◆ **Your objective**
Copy these lines from the records below word for word, starting with the line that contains "Where should I click to: Click the Item" and going on through the line that contains "pyautogui.click(x=487, y=229)".

## Begin Input for this task

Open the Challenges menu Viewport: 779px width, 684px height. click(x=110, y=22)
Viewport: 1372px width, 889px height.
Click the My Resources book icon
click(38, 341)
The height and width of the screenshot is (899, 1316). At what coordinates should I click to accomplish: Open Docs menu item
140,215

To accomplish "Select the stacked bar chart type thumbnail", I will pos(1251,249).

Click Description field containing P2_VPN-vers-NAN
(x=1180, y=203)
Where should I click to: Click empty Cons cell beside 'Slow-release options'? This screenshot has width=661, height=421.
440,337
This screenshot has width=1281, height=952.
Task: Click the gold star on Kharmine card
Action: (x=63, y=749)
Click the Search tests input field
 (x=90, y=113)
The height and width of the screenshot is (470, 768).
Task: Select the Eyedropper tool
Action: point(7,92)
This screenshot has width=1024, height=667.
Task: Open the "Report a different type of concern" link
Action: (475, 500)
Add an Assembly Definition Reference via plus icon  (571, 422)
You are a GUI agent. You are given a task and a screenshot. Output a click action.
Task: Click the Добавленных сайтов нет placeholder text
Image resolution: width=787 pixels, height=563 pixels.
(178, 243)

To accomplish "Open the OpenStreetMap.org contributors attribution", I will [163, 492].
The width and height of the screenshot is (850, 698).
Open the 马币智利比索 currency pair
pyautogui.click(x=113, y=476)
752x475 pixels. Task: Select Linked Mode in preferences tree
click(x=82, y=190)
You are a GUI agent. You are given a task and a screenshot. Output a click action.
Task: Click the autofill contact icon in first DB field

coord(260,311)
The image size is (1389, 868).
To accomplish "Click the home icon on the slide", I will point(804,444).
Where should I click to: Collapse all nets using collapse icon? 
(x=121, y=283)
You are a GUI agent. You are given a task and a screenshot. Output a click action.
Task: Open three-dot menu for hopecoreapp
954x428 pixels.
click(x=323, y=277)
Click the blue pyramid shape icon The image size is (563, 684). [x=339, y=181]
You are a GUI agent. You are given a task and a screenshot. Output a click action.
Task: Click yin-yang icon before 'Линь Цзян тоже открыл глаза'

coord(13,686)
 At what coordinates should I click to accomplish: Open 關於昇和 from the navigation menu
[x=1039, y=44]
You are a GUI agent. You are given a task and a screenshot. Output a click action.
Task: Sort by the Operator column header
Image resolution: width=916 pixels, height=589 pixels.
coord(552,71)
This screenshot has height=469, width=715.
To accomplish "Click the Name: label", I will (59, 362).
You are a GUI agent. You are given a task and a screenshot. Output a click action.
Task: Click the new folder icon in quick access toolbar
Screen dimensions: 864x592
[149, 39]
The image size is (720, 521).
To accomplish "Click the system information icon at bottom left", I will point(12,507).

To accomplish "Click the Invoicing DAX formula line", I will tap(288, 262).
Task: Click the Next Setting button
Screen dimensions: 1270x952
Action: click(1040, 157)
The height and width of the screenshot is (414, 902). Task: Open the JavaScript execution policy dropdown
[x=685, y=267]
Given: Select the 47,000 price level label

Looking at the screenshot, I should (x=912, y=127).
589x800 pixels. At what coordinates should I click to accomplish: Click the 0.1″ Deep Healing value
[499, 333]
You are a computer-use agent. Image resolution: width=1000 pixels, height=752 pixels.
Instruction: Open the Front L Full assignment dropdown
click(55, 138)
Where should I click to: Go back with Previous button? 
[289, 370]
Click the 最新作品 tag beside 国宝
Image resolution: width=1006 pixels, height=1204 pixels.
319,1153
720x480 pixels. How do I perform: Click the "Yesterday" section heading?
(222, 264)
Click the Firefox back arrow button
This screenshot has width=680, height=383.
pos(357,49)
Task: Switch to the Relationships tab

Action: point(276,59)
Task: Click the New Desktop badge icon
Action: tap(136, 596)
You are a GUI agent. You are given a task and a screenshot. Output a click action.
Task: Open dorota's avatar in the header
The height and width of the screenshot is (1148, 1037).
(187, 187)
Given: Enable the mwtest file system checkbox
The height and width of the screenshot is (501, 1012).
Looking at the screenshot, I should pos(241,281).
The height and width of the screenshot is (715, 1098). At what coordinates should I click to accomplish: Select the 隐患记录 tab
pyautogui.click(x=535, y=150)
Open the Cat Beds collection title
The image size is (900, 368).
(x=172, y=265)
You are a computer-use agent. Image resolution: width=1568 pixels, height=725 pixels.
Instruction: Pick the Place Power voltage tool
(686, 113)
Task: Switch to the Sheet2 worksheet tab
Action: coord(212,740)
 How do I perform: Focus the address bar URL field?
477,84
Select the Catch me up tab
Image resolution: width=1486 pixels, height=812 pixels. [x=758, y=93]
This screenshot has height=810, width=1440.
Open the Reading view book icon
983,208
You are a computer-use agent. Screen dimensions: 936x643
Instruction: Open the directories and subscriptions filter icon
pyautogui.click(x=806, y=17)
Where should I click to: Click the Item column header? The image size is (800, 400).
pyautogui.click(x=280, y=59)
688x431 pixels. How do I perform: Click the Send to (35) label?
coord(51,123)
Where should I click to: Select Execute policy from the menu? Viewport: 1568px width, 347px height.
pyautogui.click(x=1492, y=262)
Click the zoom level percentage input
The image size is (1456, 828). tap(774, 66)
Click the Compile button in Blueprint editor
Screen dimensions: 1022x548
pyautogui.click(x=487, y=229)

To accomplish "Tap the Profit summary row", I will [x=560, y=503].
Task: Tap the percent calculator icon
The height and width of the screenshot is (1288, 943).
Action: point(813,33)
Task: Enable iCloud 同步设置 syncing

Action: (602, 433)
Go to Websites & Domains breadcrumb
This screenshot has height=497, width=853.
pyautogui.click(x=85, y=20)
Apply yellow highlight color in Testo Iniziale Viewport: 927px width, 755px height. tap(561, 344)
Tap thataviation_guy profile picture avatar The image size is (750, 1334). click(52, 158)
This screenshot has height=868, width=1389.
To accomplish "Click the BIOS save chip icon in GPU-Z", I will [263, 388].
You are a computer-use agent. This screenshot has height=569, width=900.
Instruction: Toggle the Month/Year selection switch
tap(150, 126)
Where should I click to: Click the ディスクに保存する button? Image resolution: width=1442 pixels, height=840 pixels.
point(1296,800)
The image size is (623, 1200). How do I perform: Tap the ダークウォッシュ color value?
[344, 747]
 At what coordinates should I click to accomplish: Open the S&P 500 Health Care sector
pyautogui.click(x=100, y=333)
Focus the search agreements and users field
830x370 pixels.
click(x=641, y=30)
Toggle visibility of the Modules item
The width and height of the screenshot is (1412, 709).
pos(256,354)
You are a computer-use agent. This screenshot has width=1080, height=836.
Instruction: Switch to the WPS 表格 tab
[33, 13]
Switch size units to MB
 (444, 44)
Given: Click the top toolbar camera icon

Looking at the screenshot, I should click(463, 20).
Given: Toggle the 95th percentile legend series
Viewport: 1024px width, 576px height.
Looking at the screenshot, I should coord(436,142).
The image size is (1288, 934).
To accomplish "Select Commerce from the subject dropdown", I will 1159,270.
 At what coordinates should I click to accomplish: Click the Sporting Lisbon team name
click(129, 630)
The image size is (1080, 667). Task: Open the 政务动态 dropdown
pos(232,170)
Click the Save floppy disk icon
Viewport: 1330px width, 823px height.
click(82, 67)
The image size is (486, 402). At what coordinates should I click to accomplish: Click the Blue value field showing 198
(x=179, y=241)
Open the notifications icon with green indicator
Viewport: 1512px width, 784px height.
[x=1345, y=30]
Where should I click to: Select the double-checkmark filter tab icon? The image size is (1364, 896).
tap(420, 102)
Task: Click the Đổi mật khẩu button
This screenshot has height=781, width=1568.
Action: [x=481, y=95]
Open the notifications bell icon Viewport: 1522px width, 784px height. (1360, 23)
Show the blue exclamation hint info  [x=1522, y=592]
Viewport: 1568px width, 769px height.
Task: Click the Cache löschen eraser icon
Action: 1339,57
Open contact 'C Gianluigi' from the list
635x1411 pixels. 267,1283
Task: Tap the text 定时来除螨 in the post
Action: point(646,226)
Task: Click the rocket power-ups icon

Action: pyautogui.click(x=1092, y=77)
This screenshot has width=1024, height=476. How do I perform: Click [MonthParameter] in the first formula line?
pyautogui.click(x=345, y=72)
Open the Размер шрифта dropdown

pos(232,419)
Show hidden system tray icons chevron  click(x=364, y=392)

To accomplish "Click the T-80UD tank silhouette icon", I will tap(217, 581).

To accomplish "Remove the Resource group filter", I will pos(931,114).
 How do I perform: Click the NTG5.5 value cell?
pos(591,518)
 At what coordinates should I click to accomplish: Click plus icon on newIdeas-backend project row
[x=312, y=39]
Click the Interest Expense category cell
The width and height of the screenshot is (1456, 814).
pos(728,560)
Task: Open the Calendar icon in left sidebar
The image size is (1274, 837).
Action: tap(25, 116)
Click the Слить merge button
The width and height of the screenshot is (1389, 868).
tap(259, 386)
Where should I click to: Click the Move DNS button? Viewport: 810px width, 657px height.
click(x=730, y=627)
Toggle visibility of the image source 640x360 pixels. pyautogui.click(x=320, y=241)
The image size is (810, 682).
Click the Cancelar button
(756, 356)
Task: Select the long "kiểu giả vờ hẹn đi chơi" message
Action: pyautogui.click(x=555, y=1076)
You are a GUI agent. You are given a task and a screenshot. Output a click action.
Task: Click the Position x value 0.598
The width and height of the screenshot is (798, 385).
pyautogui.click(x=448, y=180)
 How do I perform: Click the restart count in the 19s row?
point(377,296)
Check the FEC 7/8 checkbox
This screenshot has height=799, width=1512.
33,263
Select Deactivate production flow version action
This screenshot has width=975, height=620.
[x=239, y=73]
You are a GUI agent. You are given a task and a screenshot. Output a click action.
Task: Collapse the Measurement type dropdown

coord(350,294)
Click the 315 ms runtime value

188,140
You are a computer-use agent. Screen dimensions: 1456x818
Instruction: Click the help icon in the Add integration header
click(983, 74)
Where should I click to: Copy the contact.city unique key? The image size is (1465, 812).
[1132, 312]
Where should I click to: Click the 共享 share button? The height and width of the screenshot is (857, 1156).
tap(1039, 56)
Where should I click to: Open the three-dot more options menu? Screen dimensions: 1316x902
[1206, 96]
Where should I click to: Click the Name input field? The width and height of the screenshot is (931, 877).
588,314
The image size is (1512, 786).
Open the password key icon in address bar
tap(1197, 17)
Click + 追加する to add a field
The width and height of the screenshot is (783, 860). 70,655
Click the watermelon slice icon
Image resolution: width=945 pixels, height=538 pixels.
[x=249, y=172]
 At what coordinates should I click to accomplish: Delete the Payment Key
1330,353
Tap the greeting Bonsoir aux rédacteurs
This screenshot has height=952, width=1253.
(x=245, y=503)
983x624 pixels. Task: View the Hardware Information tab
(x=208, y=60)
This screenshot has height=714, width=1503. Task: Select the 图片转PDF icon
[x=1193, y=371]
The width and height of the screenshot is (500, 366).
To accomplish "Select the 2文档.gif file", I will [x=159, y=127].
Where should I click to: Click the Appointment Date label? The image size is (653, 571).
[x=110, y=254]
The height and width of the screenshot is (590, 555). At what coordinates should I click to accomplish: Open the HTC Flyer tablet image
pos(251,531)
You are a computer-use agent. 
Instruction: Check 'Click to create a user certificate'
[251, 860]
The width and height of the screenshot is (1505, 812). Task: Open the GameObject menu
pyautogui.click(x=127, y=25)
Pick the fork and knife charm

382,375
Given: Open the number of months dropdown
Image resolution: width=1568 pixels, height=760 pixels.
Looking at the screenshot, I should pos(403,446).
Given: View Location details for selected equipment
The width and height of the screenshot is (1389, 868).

## End Input for this task

◆ **Final result**
Where should I click to: Click the Item column header? The image size is (800, 400).
pyautogui.click(x=280, y=59)
688x431 pixels. How do I perform: Click the Send to (35) label?
coord(51,123)
Where should I click to: Select Execute policy from the menu? Viewport: 1568px width, 347px height.
pyautogui.click(x=1492, y=262)
Click the zoom level percentage input
The image size is (1456, 828). tap(774, 66)
Click the Compile button in Blueprint editor
Screen dimensions: 1022x548
pyautogui.click(x=487, y=229)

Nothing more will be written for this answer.